Enabling log based bucket replication in Microsoft Azure

Before you begin

  • Refer to Microsoft Azure documentation and ensure that you have completed the following tasks in the Microsoft Azure portal:

    1. Ensure that have created a new application and noted down the name, application (client) ID, and directory (tenant) ID.

      For information, see Register an application.

    2. Ensure that a new client secret is created and the application secret is noted down.
    3. Ensure that a new Log Analytics workspace is created and its name and workspace ID is noted down.

      For information, see Create a Log Analytics workspace.

    4. Ensure that the Reader role is assigned under Access control and members are selected and the name of the application that you registered in the previous step is provided.

      For more information, see Assign Azure roles using the Azure portal.

    5. Ensure that a new storage account is created and the Access keys are noted down.
    6. In the Monitoring section of the storage account created, select a blob and in the Diagnostic settings screen, select only StorageWrite and StorageDelete, and in the destination details add the Log Analytics workspace that you created earlier.
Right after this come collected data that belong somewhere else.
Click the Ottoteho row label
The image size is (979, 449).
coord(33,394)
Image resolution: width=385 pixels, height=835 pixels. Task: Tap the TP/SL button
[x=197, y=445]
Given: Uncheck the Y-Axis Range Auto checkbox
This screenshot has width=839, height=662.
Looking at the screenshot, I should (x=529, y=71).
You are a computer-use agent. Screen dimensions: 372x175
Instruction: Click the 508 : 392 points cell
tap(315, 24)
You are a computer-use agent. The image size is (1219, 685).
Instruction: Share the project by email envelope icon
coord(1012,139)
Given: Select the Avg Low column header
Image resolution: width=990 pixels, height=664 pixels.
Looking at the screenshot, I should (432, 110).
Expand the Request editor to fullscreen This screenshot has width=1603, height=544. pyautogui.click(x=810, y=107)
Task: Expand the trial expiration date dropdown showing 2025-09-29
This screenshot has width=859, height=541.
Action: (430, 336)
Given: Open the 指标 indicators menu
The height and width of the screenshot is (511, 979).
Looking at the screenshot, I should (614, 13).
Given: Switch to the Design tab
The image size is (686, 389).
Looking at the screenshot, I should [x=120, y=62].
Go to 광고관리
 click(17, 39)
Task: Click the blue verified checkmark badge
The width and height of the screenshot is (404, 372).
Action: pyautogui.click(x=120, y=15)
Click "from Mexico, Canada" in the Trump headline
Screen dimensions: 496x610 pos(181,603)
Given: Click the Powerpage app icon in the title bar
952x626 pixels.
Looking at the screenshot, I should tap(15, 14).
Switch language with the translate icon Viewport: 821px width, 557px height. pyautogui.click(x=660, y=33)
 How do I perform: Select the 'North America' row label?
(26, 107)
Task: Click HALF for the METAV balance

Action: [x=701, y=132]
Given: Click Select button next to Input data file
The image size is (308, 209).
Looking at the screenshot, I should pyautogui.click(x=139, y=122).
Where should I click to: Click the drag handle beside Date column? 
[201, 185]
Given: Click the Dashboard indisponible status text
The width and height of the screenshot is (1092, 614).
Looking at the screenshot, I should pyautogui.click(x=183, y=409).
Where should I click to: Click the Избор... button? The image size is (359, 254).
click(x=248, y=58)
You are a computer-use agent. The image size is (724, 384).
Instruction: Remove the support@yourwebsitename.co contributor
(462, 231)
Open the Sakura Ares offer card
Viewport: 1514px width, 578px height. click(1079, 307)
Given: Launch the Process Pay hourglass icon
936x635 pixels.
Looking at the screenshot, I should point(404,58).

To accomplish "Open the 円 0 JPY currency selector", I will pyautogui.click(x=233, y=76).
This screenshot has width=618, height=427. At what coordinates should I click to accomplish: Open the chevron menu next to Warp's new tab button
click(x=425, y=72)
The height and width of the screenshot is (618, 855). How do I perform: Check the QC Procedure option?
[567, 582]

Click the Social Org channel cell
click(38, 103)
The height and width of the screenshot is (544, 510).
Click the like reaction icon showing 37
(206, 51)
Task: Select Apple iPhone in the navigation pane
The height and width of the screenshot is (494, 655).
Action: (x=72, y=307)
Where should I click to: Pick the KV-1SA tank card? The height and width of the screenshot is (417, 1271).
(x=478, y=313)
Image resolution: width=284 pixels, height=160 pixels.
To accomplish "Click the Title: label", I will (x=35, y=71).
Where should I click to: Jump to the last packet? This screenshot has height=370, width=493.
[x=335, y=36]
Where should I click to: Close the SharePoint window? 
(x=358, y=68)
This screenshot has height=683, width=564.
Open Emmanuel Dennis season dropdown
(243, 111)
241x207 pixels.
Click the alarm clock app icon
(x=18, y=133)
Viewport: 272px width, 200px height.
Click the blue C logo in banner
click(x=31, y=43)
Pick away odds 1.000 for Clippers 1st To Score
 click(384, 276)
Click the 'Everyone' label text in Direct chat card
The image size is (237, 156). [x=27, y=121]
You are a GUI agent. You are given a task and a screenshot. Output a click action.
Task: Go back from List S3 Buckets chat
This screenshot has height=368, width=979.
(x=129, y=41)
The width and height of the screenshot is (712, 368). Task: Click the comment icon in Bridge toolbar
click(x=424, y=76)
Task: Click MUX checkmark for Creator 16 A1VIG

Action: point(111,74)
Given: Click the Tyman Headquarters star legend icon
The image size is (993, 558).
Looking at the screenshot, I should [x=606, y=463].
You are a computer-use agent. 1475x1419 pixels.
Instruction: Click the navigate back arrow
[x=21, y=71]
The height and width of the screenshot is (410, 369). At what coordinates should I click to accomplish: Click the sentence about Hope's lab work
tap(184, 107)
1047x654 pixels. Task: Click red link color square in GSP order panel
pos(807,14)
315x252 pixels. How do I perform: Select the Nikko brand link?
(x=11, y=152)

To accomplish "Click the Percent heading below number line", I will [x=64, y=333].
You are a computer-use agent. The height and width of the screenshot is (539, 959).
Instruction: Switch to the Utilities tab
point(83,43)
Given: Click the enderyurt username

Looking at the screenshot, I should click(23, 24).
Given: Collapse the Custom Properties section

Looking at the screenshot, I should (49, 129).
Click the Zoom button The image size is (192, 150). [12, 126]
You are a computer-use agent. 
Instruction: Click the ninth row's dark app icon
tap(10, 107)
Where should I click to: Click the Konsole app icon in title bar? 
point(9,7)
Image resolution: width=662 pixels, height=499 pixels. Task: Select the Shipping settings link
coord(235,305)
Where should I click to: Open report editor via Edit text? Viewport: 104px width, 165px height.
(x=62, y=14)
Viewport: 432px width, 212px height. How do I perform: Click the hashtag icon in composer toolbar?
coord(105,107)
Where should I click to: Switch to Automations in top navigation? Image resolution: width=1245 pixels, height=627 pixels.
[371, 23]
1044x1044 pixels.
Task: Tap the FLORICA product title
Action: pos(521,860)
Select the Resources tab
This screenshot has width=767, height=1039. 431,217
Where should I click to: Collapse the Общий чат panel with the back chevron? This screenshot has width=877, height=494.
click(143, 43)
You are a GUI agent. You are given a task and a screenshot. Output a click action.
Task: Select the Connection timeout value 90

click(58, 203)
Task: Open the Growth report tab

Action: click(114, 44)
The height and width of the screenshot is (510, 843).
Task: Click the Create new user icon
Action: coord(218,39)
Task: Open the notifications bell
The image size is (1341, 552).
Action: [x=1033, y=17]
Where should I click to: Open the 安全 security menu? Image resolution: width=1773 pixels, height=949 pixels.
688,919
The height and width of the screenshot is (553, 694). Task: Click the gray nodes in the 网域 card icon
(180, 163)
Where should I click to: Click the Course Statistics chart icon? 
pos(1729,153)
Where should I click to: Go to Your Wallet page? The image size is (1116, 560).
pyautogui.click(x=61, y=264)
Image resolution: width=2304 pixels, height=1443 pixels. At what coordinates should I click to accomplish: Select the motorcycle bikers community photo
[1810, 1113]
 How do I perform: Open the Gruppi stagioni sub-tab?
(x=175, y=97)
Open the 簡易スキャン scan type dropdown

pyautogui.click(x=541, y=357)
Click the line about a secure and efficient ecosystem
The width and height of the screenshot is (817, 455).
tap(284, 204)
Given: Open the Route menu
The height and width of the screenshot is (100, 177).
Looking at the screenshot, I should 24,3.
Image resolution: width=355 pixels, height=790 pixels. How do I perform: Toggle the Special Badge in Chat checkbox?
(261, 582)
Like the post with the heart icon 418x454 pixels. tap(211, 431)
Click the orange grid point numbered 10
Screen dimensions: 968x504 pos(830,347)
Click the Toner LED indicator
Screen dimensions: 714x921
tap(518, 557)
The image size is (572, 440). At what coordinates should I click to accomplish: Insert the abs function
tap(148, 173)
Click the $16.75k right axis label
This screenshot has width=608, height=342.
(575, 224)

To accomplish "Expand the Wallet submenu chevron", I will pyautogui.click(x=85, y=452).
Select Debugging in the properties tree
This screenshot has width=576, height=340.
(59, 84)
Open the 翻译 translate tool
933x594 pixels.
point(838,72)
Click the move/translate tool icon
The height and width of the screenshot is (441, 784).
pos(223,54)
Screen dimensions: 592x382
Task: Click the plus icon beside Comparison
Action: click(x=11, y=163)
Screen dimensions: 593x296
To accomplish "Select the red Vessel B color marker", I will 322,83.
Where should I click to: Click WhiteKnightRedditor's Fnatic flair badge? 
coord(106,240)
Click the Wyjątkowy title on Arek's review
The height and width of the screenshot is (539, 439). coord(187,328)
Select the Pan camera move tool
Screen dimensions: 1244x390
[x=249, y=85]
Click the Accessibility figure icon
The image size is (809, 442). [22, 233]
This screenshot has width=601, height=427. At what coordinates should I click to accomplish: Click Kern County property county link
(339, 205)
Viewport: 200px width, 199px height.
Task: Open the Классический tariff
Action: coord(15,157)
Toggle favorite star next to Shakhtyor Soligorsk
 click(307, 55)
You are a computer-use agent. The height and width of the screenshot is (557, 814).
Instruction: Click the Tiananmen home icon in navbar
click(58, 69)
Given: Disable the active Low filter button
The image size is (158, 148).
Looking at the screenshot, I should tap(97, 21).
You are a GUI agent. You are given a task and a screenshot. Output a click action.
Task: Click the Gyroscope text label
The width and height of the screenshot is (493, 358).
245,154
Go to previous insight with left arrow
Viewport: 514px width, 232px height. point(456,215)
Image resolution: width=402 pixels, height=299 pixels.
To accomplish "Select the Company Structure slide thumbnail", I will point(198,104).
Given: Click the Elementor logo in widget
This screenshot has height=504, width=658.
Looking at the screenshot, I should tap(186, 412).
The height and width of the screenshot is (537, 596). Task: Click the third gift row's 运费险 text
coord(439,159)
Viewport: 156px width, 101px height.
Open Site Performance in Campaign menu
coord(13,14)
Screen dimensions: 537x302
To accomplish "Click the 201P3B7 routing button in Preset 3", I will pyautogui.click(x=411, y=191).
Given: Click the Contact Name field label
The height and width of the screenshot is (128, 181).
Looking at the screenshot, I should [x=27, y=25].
Ensure that a blob is selected in the Diagnostic settings screen of the Monitoring section of the storage account created. Also, ensure that only StorageWrite and StorageDelete is selected and in the destination details, the Log Analytics workspace that you created earlier is added.

      For more information, see Diagnostic settings in Azure Monitor.

    7. Ensure that two new containers for object source and object destination are created.
  • Administrator access to OpenShift Web Console.

Procedure

  1. Create a secret with credentials to be used by the namespacestores.
    apiVersion: v1
    kind: Secret
    metadata:
      name: <namespacestore-secret-name>
    type: Opaque
    data:
        TenantID: <AZURE TENANT ID ENCODED IN BASE64>
        ApplicationID: <AZURE APPLICATIOM ID ENCODED IN BASE64>
        ApplicationSecret: <AZURE APPLICATION SECRET ENCODED IN BASE64>
        LogsAnalyticsWorkspaceID: <AZURE LOG ANALYTICS WORKSPACE ID ENCODED IN BASE64>
        AccountName: <AZURE ACCOUNT NAME ENCODED IN BASE64>
        AccountKey: <AZURE ACCOUNT KEY ENCODED IN BASE64>
  2. Create a NamespaceStore backed by a container created in Azure.
  3. Create a new Namespace-Bucketclass and OBC that utilizes it.
  4. Check the object bucket name by looking in the YAML of target OBC, or by listing all S3 buckets, for example, - s3 ls.
  5. Use the following template to apply an Azure replication policy on your source OBC by adding the following in its YAML, under .spec:
    replicationPolicy:'{"rules":[ {"rule_id":"ID goes here", "sync_deletions": "<true or false>"", "destination_bucket":object bucket name"}
     ], "log_replication_info":{"endpoint_type":"AZURE"}}'
    sync_deletion
    Specify a boolean value, true or false.
    destination_bucket
    Make sure to use the name of the object bucket, and not the claim. The name can be retrieved using the s3 ls command, or by looking for the value in an OBC’s YAML.

What to do next

  • Verification steps:
    1. Write objects to the source bucket.
    2. Wait until MCG replicates them.
    3. Delete the objects from the source bucket.
    4. Verify the objects were removed from the target bucket.